◆ **YOUR TASK**
Copy out the data that follows exactly, leaving out no line.

◆ **PROVIDED DATA**

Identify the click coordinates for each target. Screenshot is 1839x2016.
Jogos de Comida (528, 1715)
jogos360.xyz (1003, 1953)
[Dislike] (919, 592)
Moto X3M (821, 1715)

◆ **FINISHED EXERCISE**
Identify the click coordinates for each target. Screenshot is 1839x2016.
Jogos de Comida (528, 1715)
jogos360.xyz (1003, 1953)
[Dislike] (919, 592)
Moto X3M (821, 1715)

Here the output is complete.